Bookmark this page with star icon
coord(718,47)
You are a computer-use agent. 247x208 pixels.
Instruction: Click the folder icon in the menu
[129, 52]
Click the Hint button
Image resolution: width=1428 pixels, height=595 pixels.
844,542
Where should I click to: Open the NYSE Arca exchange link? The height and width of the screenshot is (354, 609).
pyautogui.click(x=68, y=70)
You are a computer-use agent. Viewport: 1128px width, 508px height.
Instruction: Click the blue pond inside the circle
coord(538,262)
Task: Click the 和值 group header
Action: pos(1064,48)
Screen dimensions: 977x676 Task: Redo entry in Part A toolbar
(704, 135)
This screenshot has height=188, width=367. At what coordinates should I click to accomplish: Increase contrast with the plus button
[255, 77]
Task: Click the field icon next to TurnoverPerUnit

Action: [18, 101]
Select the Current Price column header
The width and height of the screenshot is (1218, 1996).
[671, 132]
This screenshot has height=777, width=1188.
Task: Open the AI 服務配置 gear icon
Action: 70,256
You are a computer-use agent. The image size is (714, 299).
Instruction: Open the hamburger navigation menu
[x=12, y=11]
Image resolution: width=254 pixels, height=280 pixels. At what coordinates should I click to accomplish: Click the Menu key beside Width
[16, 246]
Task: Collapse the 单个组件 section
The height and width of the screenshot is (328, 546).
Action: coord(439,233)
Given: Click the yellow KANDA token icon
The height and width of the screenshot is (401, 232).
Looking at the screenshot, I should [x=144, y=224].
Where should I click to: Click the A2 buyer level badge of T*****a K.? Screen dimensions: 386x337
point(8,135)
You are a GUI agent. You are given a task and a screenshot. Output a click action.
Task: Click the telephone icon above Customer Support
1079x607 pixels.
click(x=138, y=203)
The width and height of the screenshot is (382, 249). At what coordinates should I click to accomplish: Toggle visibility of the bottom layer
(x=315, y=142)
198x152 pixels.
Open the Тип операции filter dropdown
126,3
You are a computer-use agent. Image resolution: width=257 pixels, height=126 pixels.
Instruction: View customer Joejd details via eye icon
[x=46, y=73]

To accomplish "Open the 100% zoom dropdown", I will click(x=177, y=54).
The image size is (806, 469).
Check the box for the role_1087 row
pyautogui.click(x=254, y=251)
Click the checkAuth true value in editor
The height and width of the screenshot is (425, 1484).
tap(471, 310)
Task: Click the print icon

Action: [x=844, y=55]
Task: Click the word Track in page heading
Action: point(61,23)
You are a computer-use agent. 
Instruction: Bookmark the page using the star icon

• _Work task_
Return exactly, and only, the lines above starting at the line that contains "You are a GUI" and ending at the line that contains "You are a computer-use agent. Image".

• _Answer for the task_
You are a GUI agent. You are given a task and a screenshot. Output a click action.
Task: Click the telephone icon above Customer Support
1079x607 pixels.
click(x=138, y=203)
The width and height of the screenshot is (382, 249). At what coordinates should I click to accomplish: Toggle visibility of the bottom layer
(x=315, y=142)
198x152 pixels.
Open the Тип операции filter dropdown
126,3
You are a computer-use agent. Image resolution: width=257 pixels, height=126 pixels.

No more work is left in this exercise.